Retellings of this harrowing tale didn’t elicit the sympathy one would expect. I was chided by experienced, hardier folk—people who snowboard or “grew up in Chicago”—that I needed base layers. I went with the first kind that popped up on Google. Now, to protect myself against inhospitable climes, I conservatively need four pairs of Heattech in rotation, two on ice. Part of it is function but largely it’s pathology, and whenever I open a ruthlessly Kondo’d drawer to peer at the tender little bundles of lifesaving warmth, I’m struck with profound relief and gratitude. I’m partial to the regular weight for the leaf-changing months, but from Boxing Day onward it’s strictly “extra warm.” I machine wash cold and line dry since the extra warm has a propensity to pill. I prefer the men’s tops—the women’s seem cut exclusively for narrow, short-trunked bodies—and because I find the women’s overly scooped neckline unserious. I get mine all in black because I enjoy a matching pair as the only remaining sartorial consideration I’ll humor on any day without sunlight. And while it may not speak to the haberdashering aspirations of Steve Jobs in Issey Miyake turtlenecks or Zuck in Brunello Cucinelli T-shirts, decision fatigue is real. I may not be personally responsible for a ruinously ambitious tech behemoth, but I did recently switch from English muffins to steel-cut oats, which feels like enough resolutions until next quarter.
Any time I speak of my devotion to Heattech I am told wool will change my life. That merino is the vastly superior product. I believe this to be true. Traitorously spurred by a seasonal sale I even went as far as ordering a set of Icebreaker BodyfitZone 260s. I quickly learned the folly of such sally when they got lost in the mail. My verified purchase review of the experience is that nothing sends the soul sailing out of a body quite like a visit to the post office during the holidays in pursuit of $260 of missing underwear. Besides, there’s “best” and then there’s mine.
When I look in the mirror, I no longer even see the Heattech as a separate entity. It may as well be a symbiote. Spider-Man’s Venom suit. Ava’s essential gray mesh in “Ex Machina.” As an author I’d always worked from home, but as an author ordered to stay home, my already indolent dress code deteriorated.
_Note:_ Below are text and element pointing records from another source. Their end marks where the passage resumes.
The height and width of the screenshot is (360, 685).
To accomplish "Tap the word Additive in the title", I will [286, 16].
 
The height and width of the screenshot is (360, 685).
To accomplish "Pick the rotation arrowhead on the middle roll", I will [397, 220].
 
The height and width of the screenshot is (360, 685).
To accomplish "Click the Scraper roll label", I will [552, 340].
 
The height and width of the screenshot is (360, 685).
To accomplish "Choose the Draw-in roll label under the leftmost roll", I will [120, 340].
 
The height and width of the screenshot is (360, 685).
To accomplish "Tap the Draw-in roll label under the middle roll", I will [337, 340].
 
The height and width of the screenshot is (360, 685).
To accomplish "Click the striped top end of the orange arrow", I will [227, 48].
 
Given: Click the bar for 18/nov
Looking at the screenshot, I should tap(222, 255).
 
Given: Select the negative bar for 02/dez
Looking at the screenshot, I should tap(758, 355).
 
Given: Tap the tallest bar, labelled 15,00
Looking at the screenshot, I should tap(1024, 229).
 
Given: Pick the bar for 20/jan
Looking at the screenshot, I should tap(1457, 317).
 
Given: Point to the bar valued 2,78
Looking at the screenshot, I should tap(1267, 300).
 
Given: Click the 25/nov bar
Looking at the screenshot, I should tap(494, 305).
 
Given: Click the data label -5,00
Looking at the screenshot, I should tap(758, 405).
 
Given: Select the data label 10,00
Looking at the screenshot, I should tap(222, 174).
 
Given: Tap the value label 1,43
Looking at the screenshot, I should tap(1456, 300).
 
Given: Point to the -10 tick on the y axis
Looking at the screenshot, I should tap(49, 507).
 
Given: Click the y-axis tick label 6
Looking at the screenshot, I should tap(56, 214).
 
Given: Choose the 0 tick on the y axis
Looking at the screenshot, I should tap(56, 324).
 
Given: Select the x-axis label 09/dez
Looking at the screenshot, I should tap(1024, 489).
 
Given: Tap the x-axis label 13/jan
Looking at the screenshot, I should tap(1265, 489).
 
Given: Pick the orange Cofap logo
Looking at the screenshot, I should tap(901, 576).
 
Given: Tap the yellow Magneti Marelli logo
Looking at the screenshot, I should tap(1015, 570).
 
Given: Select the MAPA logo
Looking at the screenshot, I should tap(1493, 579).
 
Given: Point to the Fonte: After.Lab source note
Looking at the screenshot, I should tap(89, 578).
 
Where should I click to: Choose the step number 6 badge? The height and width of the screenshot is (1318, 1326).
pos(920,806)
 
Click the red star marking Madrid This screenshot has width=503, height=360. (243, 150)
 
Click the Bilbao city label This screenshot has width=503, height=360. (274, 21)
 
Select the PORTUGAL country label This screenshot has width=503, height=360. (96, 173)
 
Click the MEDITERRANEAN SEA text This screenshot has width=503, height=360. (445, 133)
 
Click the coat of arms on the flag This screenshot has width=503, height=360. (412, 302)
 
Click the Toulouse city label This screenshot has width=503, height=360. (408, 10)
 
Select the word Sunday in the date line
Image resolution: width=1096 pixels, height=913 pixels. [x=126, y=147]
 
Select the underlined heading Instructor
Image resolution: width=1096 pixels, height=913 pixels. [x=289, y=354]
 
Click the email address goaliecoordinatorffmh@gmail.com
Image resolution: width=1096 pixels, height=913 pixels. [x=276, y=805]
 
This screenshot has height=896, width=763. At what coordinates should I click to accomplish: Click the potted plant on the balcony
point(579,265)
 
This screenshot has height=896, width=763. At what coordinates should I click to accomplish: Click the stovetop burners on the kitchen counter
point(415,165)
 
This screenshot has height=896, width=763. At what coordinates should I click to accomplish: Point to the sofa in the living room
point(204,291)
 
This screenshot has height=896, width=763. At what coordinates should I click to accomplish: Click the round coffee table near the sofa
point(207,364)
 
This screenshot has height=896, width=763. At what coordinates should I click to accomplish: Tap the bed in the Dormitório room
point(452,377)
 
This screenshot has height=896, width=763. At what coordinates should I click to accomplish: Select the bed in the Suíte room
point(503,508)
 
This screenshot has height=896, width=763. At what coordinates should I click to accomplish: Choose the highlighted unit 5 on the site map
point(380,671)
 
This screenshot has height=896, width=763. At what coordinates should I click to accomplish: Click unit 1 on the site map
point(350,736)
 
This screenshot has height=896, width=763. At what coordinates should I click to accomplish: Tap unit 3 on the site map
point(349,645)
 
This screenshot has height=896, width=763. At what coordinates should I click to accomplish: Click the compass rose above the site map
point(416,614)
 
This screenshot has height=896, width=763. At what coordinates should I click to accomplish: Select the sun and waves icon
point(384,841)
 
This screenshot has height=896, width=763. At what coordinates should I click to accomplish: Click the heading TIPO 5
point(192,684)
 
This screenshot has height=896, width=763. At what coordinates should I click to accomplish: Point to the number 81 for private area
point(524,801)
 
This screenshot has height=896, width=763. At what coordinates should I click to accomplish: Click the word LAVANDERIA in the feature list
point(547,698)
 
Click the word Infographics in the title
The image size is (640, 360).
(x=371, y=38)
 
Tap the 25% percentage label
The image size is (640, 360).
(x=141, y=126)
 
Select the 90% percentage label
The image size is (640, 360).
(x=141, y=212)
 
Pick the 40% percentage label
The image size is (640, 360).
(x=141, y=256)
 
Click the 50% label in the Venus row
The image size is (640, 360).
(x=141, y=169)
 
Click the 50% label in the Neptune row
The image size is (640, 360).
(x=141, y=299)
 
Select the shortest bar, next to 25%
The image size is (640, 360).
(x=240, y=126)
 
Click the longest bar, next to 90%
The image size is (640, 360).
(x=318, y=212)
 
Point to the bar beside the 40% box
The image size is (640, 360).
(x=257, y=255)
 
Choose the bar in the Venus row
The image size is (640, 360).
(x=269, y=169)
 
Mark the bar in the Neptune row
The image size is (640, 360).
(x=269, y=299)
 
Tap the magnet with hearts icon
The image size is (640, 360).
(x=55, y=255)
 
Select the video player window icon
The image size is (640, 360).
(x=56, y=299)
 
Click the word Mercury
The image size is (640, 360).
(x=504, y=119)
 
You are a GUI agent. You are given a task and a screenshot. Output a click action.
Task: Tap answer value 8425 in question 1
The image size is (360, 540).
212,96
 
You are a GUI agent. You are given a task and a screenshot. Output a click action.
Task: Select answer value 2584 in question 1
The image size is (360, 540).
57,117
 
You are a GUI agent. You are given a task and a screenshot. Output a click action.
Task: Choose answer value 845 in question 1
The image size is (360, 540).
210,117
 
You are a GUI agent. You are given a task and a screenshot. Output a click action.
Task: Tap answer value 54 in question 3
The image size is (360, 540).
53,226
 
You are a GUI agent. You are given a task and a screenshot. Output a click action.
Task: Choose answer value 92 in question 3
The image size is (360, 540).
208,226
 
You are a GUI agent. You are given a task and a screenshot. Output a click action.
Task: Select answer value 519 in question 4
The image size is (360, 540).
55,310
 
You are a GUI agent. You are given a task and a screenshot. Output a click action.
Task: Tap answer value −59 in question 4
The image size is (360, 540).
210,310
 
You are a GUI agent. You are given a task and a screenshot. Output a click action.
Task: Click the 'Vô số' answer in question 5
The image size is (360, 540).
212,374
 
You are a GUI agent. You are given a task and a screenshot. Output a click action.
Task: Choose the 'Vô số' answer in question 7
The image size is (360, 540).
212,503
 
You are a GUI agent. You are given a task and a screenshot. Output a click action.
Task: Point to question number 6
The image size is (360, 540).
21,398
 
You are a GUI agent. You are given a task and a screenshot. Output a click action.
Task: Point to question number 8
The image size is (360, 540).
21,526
But now, a year in, with days lengthening and parents getting vaccinated, sweatshirts have been upgraded to sweaters. Trousers with tailored waistbands are no longer anachronisms. Of late, I’ve been known to apply passably symmetrical eyeliner and even lipstick for myself and the morale of others. I have purchased a decent office chair with extant lumbar support and can actually foresee not only the occasion but the desire to put on a pretty, frilly frock. Still, let’s not get hasty. Getting dressed properly calls for baby steps. As with a determined child who refuses to be without a beloved swimsuit or co-dependently vital Halloween costume, for now, all other layers will simply have to go on top.